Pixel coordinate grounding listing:
· · · · · · ·
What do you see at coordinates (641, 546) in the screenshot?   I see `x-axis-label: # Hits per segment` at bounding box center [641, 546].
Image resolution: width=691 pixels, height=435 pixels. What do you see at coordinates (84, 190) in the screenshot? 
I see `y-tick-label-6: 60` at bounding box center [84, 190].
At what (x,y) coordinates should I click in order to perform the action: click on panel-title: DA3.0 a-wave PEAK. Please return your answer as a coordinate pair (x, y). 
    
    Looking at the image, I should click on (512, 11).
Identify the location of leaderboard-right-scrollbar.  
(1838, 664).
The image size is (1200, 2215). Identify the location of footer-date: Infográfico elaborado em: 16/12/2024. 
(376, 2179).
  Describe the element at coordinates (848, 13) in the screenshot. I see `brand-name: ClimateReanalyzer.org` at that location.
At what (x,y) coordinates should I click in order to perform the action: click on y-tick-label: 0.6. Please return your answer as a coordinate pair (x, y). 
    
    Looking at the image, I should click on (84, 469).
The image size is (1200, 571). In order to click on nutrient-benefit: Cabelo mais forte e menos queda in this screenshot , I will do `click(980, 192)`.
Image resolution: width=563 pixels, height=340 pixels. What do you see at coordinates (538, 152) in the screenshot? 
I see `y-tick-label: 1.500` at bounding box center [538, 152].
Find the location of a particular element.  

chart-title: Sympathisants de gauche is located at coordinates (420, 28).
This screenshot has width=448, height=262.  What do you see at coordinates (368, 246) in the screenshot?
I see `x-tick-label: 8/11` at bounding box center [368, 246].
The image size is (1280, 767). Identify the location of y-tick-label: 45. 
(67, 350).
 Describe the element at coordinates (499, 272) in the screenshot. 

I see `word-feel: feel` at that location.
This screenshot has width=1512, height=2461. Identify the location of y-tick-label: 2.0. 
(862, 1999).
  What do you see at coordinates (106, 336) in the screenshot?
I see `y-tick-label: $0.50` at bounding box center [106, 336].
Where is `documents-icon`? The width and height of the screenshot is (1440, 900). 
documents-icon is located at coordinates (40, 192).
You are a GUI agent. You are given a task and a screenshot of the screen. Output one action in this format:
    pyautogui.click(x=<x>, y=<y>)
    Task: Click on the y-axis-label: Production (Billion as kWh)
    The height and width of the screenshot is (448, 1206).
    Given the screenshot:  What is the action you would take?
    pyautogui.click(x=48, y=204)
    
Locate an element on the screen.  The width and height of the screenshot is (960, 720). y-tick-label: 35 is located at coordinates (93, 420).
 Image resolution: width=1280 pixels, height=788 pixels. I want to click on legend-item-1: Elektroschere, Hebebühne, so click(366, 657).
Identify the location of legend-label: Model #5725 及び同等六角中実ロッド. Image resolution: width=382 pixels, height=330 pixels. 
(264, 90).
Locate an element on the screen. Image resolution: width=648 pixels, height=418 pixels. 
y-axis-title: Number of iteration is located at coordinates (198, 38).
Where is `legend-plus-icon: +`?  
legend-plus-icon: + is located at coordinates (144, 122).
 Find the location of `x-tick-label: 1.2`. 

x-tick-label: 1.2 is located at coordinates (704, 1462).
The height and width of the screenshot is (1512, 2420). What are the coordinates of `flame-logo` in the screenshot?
· · · · · · ·
Reproduce the entire listing above verbatim, leaving every line unchanged.

## Task solution
What do you see at coordinates (641, 546) in the screenshot?   I see `x-axis-label: # Hits per segment` at bounding box center [641, 546].
Image resolution: width=691 pixels, height=435 pixels. What do you see at coordinates (84, 190) in the screenshot? 
I see `y-tick-label-6: 60` at bounding box center [84, 190].
At what (x,y) coordinates should I click in order to perform the action: click on panel-title: DA3.0 a-wave PEAK. Please return your answer as a coordinate pair (x, y). 
    
    Looking at the image, I should click on (512, 11).
Identify the location of leaderboard-right-scrollbar.  
(1838, 664).
The image size is (1200, 2215). Identify the location of footer-date: Infográfico elaborado em: 16/12/2024. 
(376, 2179).
  Describe the element at coordinates (848, 13) in the screenshot. I see `brand-name: ClimateReanalyzer.org` at that location.
At what (x,y) coordinates should I click in order to perform the action: click on y-tick-label: 0.6. Please return your answer as a coordinate pair (x, y). 
    
    Looking at the image, I should click on (84, 469).
The image size is (1200, 571). In order to click on nutrient-benefit: Cabelo mais forte e menos queda in this screenshot , I will do `click(980, 192)`.
Image resolution: width=563 pixels, height=340 pixels. What do you see at coordinates (538, 152) in the screenshot? 
I see `y-tick-label: 1.500` at bounding box center [538, 152].
Find the location of a particular element.  

chart-title: Sympathisants de gauche is located at coordinates (420, 28).
This screenshot has width=448, height=262.  What do you see at coordinates (368, 246) in the screenshot?
I see `x-tick-label: 8/11` at bounding box center [368, 246].
The image size is (1280, 767). Identify the location of y-tick-label: 45. 
(67, 350).
 Describe the element at coordinates (499, 272) in the screenshot. 

I see `word-feel: feel` at that location.
This screenshot has width=1512, height=2461. Identify the location of y-tick-label: 2.0. 
(862, 1999).
  What do you see at coordinates (106, 336) in the screenshot?
I see `y-tick-label: $0.50` at bounding box center [106, 336].
Where is `documents-icon`? The width and height of the screenshot is (1440, 900). 
documents-icon is located at coordinates (40, 192).
You are a GUI agent. You are given a task and a screenshot of the screen. Output one action in this format:
    pyautogui.click(x=<x>, y=<y>)
    Task: Click on the y-axis-label: Production (Billion as kWh)
    The height and width of the screenshot is (448, 1206).
    Given the screenshot:  What is the action you would take?
    pyautogui.click(x=48, y=204)
    
Locate an element on the screen.  The width and height of the screenshot is (960, 720). y-tick-label: 35 is located at coordinates (93, 420).
 Image resolution: width=1280 pixels, height=788 pixels. I want to click on legend-item-1: Elektroschere, Hebebühne, so click(366, 657).
Identify the location of legend-label: Model #5725 及び同等六角中実ロッド. Image resolution: width=382 pixels, height=330 pixels. 
(264, 90).
Locate an element on the screen. Image resolution: width=648 pixels, height=418 pixels. 
y-axis-title: Number of iteration is located at coordinates (198, 38).
Where is `legend-plus-icon: +`?  
legend-plus-icon: + is located at coordinates (144, 122).
 Find the location of `x-tick-label: 1.2`. 

x-tick-label: 1.2 is located at coordinates (704, 1462).
The height and width of the screenshot is (1512, 2420). What are the coordinates of `flame-logo` in the screenshot?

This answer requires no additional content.